Address delivered by The Reverend Martin Luther King Jr., Ph.D

Bishop Tucker, the Reverend Mr. McCracken, ladies and gentlemen: I need not pause to say how very delighted I am to be in Cleveland this afternoon and to have the privilege of seeing you and having a few words with you.

As you know, I am just in from Birmingham, Alabama, where we are at the present time engaged in a mighty struggle for freedom and human dignity. We have had our difficult moments in Birmingham. We have had our frustrating moments. But I think it is one of the most significant struggles taking place in our nation today, because for years Birmingham has been the worst big city in race relations in the United States and the most thoroughly segregated city in our country. I am convinced that if we can get a breakthrough for freedom and justice in that community, it will have repercussions all over the South, and it will mean that our work in other communities will be less difficult.

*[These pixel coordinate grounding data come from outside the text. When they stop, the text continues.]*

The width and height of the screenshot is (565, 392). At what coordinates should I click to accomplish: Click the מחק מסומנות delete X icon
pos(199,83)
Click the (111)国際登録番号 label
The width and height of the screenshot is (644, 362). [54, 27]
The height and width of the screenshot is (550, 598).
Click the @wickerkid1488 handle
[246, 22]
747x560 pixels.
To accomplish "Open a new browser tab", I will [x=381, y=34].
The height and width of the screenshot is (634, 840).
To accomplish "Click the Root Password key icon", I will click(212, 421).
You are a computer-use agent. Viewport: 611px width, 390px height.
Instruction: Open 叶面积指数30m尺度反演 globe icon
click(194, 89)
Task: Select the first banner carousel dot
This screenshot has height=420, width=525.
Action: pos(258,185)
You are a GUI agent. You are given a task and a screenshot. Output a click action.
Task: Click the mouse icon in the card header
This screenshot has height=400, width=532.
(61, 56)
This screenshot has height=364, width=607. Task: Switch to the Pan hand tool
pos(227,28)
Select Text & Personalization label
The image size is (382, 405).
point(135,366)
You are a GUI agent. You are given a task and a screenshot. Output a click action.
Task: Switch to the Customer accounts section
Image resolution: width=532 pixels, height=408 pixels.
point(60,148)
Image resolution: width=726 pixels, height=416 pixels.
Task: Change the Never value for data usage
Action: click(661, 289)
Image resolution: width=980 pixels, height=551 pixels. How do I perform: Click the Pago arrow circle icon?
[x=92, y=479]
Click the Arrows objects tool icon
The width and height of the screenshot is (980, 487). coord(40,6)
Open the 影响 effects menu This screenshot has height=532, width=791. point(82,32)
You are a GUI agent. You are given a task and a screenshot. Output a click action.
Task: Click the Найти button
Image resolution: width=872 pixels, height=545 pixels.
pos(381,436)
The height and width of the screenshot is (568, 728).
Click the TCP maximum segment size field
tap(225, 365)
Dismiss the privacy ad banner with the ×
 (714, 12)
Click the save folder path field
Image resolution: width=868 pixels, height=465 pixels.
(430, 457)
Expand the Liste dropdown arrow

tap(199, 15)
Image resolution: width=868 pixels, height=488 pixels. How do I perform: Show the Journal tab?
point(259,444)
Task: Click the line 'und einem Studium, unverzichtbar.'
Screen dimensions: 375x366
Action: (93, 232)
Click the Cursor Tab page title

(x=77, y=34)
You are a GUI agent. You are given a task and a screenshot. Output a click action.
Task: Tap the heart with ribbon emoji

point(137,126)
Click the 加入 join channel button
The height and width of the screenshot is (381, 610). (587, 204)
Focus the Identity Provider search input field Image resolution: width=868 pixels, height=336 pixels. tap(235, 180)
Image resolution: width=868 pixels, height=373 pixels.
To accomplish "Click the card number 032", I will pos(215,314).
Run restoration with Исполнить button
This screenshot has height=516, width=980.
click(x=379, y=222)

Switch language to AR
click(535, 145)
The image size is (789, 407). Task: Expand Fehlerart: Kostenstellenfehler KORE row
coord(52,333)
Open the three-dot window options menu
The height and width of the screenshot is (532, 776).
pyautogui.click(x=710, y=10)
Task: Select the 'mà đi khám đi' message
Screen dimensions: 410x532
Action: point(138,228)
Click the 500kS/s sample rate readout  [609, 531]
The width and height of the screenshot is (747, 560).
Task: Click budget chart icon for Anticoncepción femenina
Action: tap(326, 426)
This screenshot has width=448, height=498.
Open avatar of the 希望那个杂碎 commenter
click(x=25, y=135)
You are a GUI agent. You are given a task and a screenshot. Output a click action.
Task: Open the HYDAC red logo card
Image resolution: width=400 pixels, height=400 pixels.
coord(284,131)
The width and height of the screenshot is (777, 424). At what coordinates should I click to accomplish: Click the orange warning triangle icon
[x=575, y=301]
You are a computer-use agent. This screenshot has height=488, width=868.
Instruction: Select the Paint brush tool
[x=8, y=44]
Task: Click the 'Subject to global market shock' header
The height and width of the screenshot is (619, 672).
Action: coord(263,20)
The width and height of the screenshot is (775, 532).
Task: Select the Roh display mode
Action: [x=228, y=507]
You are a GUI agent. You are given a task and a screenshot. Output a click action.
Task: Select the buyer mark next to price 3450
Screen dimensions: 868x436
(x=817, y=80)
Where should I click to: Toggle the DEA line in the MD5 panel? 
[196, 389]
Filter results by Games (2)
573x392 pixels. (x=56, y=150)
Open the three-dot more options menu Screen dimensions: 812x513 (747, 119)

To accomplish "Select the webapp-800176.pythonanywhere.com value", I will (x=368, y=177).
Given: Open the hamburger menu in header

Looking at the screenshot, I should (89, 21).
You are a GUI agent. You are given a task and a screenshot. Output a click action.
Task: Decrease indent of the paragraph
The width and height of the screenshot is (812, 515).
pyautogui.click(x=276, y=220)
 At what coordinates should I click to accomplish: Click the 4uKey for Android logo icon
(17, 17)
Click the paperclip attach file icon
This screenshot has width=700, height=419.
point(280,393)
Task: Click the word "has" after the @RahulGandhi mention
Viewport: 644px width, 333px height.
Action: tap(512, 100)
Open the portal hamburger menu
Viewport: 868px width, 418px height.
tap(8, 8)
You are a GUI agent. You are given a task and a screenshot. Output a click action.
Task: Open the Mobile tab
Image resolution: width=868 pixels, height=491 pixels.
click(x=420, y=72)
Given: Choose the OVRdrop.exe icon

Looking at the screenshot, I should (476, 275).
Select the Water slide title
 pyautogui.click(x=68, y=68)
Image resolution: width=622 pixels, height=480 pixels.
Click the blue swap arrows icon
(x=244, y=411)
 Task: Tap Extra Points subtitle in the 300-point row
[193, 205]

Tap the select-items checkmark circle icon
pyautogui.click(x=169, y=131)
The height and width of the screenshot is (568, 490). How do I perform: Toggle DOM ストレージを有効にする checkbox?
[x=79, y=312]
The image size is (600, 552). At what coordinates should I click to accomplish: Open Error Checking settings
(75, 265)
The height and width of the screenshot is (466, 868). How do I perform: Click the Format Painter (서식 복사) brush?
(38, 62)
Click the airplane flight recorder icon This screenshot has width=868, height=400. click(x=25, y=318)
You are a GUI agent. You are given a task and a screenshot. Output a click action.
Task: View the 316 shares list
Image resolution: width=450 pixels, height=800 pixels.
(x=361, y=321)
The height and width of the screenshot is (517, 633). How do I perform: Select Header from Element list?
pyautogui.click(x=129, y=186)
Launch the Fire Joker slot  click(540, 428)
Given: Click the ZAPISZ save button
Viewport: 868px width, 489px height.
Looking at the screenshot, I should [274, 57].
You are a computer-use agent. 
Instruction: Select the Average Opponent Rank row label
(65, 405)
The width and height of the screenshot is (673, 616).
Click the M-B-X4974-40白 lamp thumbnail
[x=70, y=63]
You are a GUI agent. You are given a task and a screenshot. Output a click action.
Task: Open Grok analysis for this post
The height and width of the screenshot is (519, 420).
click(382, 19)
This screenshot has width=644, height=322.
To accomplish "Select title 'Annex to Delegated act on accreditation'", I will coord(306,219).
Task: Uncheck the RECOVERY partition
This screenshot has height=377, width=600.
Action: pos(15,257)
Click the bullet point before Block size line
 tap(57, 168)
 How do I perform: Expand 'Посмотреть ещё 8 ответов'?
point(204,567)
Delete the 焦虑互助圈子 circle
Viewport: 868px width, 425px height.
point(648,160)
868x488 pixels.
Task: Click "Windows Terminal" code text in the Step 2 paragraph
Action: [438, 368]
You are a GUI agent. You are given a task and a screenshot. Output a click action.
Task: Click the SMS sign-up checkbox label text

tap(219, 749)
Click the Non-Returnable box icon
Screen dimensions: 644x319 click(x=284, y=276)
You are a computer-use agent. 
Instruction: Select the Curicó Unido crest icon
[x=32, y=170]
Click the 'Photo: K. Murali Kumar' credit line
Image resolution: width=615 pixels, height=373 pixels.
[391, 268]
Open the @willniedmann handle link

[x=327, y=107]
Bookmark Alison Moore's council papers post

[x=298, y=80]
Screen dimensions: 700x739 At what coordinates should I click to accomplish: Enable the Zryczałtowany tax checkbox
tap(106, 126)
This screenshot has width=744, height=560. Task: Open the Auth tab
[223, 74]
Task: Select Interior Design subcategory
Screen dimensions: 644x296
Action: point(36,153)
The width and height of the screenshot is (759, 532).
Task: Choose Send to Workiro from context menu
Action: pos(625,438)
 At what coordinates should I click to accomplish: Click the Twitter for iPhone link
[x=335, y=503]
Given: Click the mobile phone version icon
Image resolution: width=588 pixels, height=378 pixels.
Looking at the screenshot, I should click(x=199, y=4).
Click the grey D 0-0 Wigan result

So I bring greetings to you from Birmingham. I bring special greetings from the thousands and thousands of Negro citizens of the community who have suffered and sacrificed over these few days while we have been engaged in this intensified phase of the struggle. And they want you to know how much they appreciate the backing, the moral support, and financial support which thousands and thousands of people of good will have given all over this country. So it is a real pleasure to be here. I want to express my personal appreciation to Bishop Tucker for these very kind and gracious words of introduction.

When I think about what is happening in Birmingham, Alabama, and when I think about our struggles all over the South and over the nation, I am always reminded of the fact that in reality we are really working to make the American dream a reality. And I would like to take a few minutes this afternoon to say something about the American dream. And I choose this subject because America is basically a dream, a dream yet unfulfilled. It is a dream of a nation founded on certain basic principles. The substance of the dream is found in these sublime words: “We hold these truths to be self-evident: that all men are created equal, that they are endowed by their Creator with certain inalienable rights, that among these are life, liberty, and the pursuit of happiness.”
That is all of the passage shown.